From Stochastic to Deterministic: Grounding Regulatory AI with Knowledge Graphs and GraphRAG

Introduction

The fundamental tension in regulatory AI lies between the stochastic nature of large language models and the deterministic requirements of medical device compliance. While standard LLMs excel at fluid text generation, they operate on probability rather than proof. In the context of EU MDR 2017/745 or FDA submissions, a high‑probability guess is a liability. Achieving the necessary technical rigor requires a structural shift in how AI interacts with regulatory data. This is achieved through the integration of Knowledge Graphs and GraphRAG.

The Problem of Semantic Drift

Generic Large Language Models often suffer from semantic drift. When asked to perform a gap analysis or draft a Clinical Evaluation Report (CER), an LLM might conflate similar but distinct requirements from different Annexes. It lacks a native understanding of the hierarchical and interconnected nature of GSPR clauses. Without a grounded reference, the AI can produce “hallucinations” that sound authoritative but lack statutory validity.

The Knowledge Graph as the Source of Truth

A Knowledge Graph (KG) serves as the formal, versioned representation of regulatory requirements. Unlike a flat database or a vector store, a KG maps the complex dependencies between clauses, harmonized standards, and MDCG guidance.

• Nodes represent specific requirements, definitions, or evidence types.
• Edges define the relationships, such as “Annex II Section 4 requires evidence of ISO 10993 compliance.”

By encoding the MDR as a graph, we transform the regulation from a set of documents into a machine‑readable logic layer. This ensures that the system understands that a missing biocompatibility report is not just a missing document, but a failure of a specific evidence chain required for a Class IIb device.

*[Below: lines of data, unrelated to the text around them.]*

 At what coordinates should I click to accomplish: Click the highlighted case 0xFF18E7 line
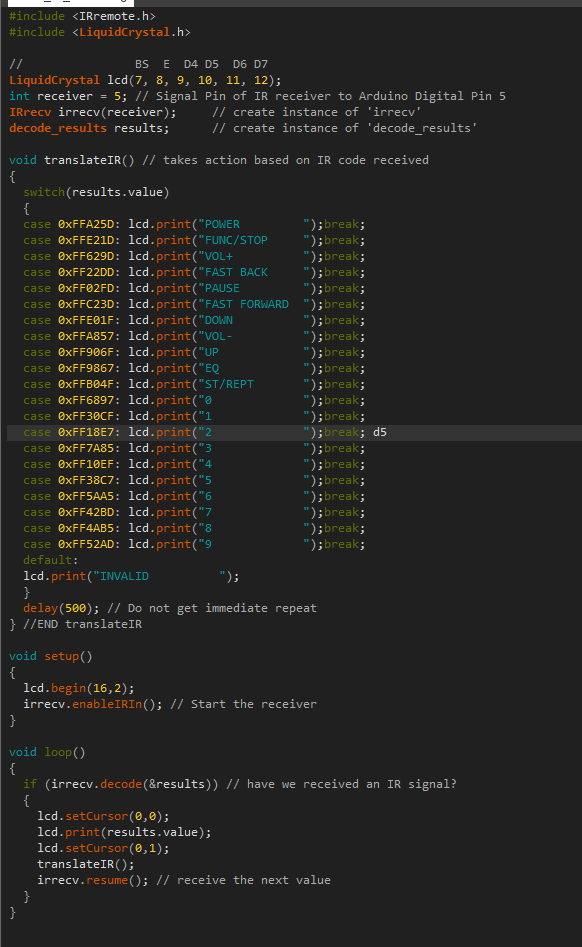coord(294,432)
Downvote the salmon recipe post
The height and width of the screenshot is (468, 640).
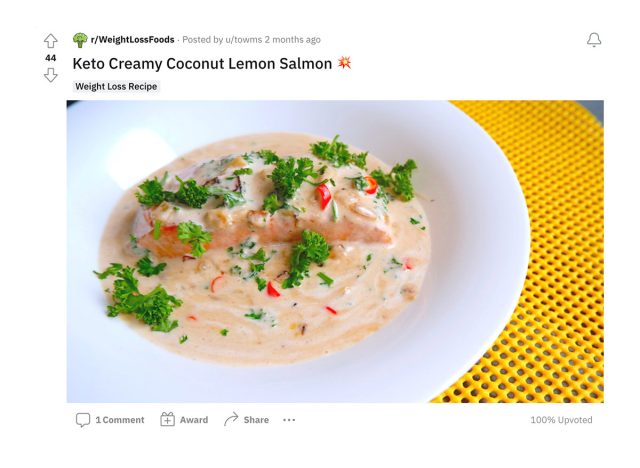(51, 75)
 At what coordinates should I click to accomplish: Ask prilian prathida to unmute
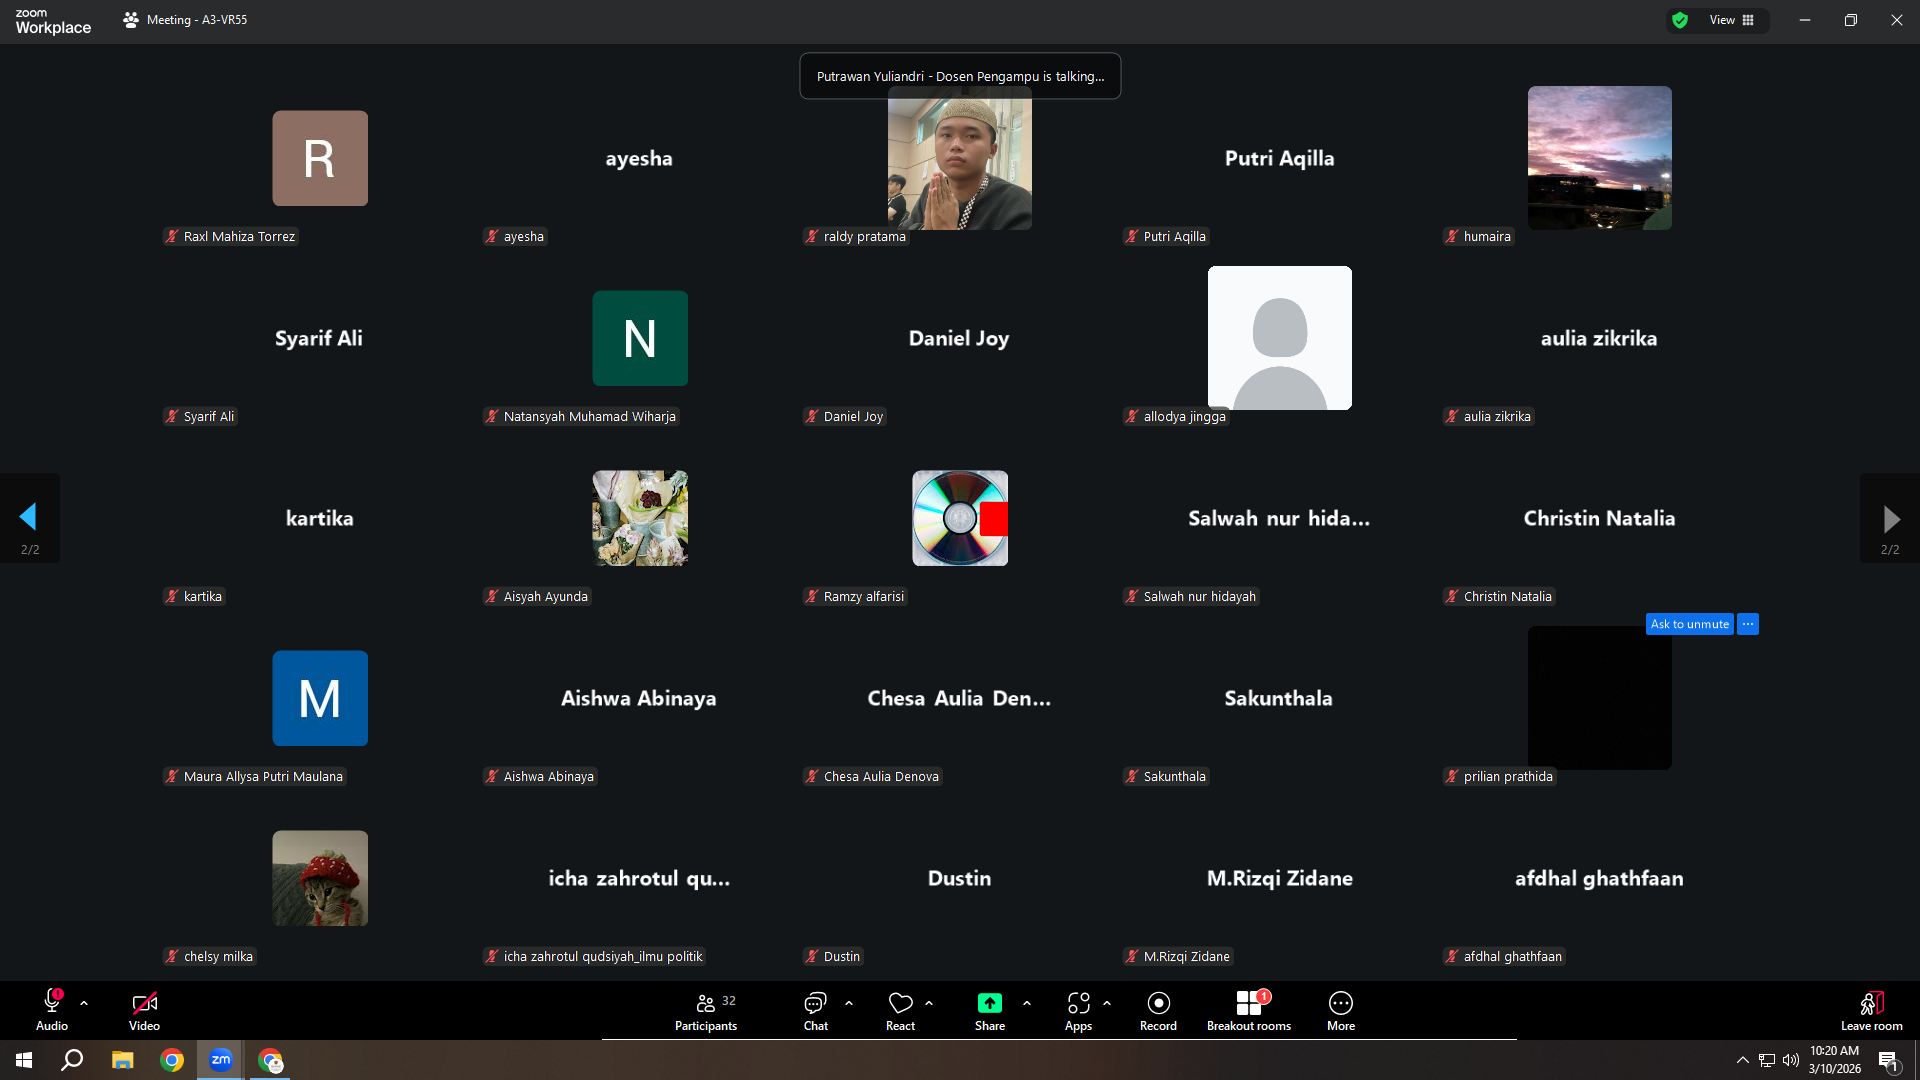coord(1689,624)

Example trace (how one GSPR clause maps to concrete evidence):

MDR Annex I / GSPR 23 (shelf‑life & storage claims) requires evidence from: Risk Management File, Accelerated Ageing Report, and IFU Section 4. If the Accelerated Ageing Report is missing from the technical file, a generic AI might note that “some ageing data is absent.” A Knowledge Graph–grounded system directly flags: “GSPR 23 → missing Accelerated Ageing Report — evidence chain broken for a Class IIa device.”

GraphRAG: Precision Retrieval for Regulatory Drafting

GraphRAG (Graph Retrieval‑Augmented Generation) is the mechanism that bridges the gap between the structured Knowledge Graph and the generative LLM. Traditional RAG relies on vector similarity, which can be imprecise when terminology is highly specialized. GraphRAG improves this by traversing the Knowledge Graph to retrieve contextually relevant nodes before the generation step.

When the system drafts a PMS Plan, GraphRAG identifies the specific device classification, retrieves the exact Annex III requirements, and pulls the relevant harmonized standards. The LLM is then “fenced” within this retrieved context. It is no longer guessing based on its training data. It is synthesizing a response based on the retrieved graph nodes. This ensures that every assertion made by the AI has a direct line of provenance back to the source regulation, fulfilling the ALCOA+ principles of traceability and accountability.

ALCOA+ stands for: Attributable, Legible, Contemporaneous, Original, Accurate — plus Complete, Consistent, Enduring, and Available. These are the gold‑standard data‑integrity criteria used in regulated life‑science environments.

Strategic Implications for PRRCs and QA/RA Teams

The move to GraphRAG‑enabled regulatory intelligence shifts the role of the PRRC (Person Responsible for Regulatory Compliance) from a technical writer to a technical auditor.

• Deterministic Verification: Every gap identified and every sentence drafted includes a metadata tag linking it to the Knowledge Graph node. This allows for immediate human verification.
• Audit‑Ready Remediation: Instead of vague advice, the system provides clause‑linked findings. It identifies exactly which MDR requirement is unmet and suggests a remediation path based on the logic of the graph.
• Risk Mitigation: By grounding the LLM in a deterministic structure, the risk of data leakage and improper handling of missing data is minimized. The system knows what it does not know because the graph defines the boundaries of the required evidence.

This graph‑grounded approach is already live. Every finding surfaced on the RunaReg platform is clause‑linked and auditable by design.

Conclusion

For medical device manufacturers, speed is irrelevant without accuracy. The objective of using GraphRAG and Knowledge Graphs is to replace “black‑box” uncertainty with a transparent evidence chain. By prioritizing deterministic logic and verifiable traceability over raw text generation, we build a regulatory operating system that supports high‑stakes submissions with the confidence of engineerable truth.